The themes for both the Matariki and Northland Health Awards - and at the heart of the initiatives being recognised - were "people first", "respect", "caring".
NDHB chief executive Nick Chamberlain said that reflected the organisation's service plan, titled Working as One/Kotahitanga.
Guest speaker Middlemore Hospital intensive care specialist David Galler, a former Principal Medical Adviser to the Ministry of Health and Director General of Health, congratulated Northland Health for its achievements, attitude and determination to make groundbreaking change under the banner of "people first".
Dr Galler said it was up to health boards and providers to decide what needed to be done for their communities and take the initiative.
"Don't wait for the Government to make decisions or help you," he said. "Governments will follow, as they tend to do".
The evening also saw two Northland surgeons, Jeremy (Jerry) Gathercole and Peter Milsom, honoured by the Fellows of the Royal Australasian College of Surgeons (FRACS).
They are the first New Zealanders to be recognised in the Outstanding Service to the Community Award established in late 2012.

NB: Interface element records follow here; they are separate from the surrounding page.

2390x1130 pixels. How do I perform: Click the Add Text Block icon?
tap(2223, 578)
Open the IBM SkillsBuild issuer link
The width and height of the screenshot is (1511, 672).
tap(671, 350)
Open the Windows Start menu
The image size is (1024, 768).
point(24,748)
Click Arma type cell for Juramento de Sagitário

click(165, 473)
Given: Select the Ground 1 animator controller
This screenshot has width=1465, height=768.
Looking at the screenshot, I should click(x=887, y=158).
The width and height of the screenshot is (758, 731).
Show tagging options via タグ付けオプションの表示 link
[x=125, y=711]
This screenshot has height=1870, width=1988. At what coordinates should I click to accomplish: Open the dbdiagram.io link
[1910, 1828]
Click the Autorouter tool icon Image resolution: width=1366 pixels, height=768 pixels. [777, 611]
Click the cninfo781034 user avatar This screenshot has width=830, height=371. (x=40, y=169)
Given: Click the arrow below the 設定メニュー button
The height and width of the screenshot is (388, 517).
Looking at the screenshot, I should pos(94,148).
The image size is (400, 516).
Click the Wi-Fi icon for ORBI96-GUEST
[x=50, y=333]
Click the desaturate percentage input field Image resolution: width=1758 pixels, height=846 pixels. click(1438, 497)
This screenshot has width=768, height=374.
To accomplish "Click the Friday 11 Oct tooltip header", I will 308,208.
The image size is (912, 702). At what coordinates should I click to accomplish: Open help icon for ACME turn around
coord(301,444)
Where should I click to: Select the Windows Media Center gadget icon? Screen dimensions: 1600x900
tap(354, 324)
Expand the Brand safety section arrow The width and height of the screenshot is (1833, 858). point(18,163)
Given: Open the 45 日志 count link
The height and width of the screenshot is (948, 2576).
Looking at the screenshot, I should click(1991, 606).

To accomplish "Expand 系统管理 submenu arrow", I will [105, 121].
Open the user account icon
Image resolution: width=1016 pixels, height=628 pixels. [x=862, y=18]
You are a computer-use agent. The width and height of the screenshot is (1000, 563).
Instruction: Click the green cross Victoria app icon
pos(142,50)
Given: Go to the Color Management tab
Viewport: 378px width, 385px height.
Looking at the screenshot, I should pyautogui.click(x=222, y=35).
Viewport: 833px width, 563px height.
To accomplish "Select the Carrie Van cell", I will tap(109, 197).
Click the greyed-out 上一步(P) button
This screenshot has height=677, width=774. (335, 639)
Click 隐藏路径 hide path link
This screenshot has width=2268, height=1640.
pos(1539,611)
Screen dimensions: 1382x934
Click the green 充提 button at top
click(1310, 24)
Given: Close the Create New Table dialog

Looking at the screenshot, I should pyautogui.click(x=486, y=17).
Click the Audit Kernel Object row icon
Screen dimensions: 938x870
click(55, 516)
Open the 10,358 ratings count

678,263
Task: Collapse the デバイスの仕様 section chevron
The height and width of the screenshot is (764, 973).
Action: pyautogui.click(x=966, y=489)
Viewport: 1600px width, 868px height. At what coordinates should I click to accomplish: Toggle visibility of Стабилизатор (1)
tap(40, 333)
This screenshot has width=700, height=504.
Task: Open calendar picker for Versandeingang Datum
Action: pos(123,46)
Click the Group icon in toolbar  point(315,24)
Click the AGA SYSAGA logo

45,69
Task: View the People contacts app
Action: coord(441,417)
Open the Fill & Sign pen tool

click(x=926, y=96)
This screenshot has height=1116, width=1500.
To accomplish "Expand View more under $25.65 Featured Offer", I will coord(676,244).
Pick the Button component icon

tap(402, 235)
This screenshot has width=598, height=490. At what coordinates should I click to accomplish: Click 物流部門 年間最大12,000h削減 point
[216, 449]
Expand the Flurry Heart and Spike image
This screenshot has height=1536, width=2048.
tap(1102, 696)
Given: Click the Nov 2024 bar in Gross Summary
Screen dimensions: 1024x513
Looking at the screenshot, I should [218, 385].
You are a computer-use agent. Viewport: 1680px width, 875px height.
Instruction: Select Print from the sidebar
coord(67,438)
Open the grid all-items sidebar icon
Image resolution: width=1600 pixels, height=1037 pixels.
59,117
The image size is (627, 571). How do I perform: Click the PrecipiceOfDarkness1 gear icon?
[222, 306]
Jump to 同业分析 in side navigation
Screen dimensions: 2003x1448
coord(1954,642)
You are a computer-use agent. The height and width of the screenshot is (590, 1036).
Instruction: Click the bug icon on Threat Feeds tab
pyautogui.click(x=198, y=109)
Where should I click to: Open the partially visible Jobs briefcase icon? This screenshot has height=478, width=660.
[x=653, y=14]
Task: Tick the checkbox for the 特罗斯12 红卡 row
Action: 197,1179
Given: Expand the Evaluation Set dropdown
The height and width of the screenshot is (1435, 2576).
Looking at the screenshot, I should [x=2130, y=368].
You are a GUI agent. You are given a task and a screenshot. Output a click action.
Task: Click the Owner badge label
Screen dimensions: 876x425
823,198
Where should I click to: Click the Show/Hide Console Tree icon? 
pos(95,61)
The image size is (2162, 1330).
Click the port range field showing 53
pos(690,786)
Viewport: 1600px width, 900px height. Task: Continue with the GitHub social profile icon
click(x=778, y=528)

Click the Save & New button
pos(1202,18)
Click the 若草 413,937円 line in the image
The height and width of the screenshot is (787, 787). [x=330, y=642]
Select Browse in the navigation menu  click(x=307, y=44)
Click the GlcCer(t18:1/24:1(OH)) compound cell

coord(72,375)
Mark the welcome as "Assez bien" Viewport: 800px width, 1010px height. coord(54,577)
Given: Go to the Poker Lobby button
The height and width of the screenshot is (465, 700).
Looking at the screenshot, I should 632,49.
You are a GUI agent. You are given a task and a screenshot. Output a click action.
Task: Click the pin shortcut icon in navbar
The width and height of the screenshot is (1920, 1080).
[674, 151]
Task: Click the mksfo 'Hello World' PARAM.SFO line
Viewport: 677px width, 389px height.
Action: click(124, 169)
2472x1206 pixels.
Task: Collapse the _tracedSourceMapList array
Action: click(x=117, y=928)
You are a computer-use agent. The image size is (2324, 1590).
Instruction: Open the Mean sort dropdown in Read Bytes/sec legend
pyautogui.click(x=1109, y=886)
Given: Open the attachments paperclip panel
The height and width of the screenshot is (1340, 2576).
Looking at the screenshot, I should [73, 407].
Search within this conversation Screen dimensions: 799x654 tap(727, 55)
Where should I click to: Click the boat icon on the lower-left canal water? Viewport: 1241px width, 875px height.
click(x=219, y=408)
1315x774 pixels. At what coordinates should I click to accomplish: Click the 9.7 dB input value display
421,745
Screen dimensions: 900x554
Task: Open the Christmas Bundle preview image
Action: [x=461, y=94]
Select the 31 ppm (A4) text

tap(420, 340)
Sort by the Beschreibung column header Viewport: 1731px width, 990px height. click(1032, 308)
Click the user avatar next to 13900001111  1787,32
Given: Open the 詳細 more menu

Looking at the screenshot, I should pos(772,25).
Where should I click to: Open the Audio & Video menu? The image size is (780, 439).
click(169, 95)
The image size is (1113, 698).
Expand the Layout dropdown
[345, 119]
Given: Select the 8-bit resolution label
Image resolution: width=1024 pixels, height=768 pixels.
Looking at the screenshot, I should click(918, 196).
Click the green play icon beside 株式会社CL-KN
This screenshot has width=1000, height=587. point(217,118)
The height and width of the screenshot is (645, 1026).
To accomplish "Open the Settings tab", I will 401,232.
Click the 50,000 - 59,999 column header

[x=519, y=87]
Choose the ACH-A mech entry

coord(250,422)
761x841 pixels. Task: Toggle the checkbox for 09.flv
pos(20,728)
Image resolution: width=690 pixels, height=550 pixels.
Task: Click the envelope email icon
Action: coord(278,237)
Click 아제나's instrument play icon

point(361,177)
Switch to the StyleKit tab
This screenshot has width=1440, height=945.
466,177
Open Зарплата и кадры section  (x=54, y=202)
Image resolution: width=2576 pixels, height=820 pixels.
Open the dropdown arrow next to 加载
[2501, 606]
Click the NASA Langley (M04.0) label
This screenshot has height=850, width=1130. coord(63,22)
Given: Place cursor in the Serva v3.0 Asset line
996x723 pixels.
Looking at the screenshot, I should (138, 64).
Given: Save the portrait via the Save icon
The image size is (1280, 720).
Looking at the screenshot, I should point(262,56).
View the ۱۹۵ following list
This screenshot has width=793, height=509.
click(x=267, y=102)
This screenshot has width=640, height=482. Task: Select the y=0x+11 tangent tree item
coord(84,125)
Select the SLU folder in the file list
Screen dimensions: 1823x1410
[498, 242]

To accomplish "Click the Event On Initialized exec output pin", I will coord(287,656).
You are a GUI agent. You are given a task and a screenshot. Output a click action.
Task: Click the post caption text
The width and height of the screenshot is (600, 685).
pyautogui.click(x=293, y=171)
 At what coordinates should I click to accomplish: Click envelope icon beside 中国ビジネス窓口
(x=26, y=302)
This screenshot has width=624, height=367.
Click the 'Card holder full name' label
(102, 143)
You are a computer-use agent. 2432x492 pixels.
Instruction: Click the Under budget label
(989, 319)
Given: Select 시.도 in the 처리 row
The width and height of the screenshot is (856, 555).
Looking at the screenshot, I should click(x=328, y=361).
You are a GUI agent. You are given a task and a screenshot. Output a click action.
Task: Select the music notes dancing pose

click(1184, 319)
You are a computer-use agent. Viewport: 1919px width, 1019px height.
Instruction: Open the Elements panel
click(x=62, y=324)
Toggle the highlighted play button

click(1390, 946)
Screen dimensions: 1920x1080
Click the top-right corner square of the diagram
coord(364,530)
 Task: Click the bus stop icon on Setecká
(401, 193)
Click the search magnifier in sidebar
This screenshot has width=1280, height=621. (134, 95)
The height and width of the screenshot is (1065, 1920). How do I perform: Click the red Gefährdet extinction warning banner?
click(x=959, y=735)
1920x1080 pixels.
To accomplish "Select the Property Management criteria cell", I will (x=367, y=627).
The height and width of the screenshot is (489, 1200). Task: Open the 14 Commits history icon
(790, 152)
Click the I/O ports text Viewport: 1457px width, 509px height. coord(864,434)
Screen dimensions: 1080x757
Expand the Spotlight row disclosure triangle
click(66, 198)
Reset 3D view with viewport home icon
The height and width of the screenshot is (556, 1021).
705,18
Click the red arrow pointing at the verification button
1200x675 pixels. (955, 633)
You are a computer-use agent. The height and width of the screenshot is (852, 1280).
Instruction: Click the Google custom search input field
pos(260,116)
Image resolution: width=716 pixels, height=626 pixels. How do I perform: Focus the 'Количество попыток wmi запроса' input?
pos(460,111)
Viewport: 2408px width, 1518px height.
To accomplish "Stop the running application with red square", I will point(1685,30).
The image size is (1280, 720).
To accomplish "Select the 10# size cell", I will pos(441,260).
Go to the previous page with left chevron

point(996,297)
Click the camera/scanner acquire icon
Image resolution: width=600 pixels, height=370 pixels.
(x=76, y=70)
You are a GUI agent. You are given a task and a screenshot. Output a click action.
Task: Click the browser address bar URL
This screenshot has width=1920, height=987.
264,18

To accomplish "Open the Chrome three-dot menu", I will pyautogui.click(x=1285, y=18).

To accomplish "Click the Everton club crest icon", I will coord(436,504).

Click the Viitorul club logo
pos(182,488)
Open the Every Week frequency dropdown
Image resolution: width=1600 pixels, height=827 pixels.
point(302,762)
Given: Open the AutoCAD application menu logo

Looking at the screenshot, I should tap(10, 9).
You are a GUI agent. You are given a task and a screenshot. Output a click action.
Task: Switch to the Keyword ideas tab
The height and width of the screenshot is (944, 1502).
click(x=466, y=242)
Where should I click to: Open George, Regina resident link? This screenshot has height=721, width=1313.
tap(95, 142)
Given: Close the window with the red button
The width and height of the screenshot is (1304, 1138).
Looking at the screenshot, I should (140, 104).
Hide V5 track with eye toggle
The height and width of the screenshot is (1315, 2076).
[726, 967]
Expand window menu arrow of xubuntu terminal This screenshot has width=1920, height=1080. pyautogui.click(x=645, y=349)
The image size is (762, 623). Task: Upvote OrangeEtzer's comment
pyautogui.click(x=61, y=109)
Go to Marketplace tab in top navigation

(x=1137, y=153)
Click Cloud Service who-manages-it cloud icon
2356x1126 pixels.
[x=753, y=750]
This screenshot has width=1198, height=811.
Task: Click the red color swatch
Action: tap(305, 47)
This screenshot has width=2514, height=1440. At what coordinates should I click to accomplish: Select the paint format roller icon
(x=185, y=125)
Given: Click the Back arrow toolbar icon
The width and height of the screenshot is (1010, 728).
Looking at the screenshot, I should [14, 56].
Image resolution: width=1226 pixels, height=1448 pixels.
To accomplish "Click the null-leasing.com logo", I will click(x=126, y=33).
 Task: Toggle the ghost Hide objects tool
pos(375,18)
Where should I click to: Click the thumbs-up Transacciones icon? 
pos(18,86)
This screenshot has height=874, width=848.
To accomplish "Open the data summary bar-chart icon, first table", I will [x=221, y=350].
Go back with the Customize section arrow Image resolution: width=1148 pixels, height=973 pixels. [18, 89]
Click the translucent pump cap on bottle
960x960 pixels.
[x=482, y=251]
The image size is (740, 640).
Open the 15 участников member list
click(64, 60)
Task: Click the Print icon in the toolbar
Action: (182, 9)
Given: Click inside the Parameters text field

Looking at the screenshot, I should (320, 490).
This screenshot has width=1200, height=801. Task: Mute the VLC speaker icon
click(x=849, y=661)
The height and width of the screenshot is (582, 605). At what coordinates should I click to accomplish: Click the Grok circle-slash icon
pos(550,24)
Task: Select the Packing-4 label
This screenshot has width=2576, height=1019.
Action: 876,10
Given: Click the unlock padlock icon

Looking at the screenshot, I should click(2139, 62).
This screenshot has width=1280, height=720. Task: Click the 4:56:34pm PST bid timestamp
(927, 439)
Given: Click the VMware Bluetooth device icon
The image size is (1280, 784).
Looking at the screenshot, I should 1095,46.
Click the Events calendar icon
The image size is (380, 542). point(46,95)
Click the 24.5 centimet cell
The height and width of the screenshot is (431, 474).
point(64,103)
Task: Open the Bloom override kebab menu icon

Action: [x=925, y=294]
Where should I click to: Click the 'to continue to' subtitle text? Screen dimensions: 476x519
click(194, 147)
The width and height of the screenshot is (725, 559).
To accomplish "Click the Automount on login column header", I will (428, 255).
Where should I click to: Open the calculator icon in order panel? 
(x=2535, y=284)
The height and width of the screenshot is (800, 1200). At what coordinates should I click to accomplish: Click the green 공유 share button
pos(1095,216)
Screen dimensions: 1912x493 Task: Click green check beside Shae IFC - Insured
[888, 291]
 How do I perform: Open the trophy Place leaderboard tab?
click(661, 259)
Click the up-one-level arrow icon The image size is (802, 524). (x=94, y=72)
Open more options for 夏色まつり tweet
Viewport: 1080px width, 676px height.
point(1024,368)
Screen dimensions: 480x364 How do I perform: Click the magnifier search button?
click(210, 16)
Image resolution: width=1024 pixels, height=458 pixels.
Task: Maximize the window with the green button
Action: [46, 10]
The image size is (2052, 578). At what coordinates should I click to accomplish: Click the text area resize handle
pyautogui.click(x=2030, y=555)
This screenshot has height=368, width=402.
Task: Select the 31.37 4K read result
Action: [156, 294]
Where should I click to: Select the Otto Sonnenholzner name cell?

Mr Gathercole will retire this year after working at Whangarei Hospital since the mid-1980s. His award recognises the New Zealand model he created for childhood middle ear diseases with the ear caravan service in Northland and the 'Grommet Blitz' early intervention programme for glue ear in children.
Retired now, Mr Milsom served Northland as a general practitioner, obstetrician and surgeon. Former colleagues paid tribute to Mr Milsom's efforts in streamlining acute and elective surgery services in Northland, championing rural hospitals and taking opportunities to upskill, even well into his career.
Mr Gathercole and Mr Milsom were praised for their teaching skills, rapport with people and popularity with medical students and junior staff.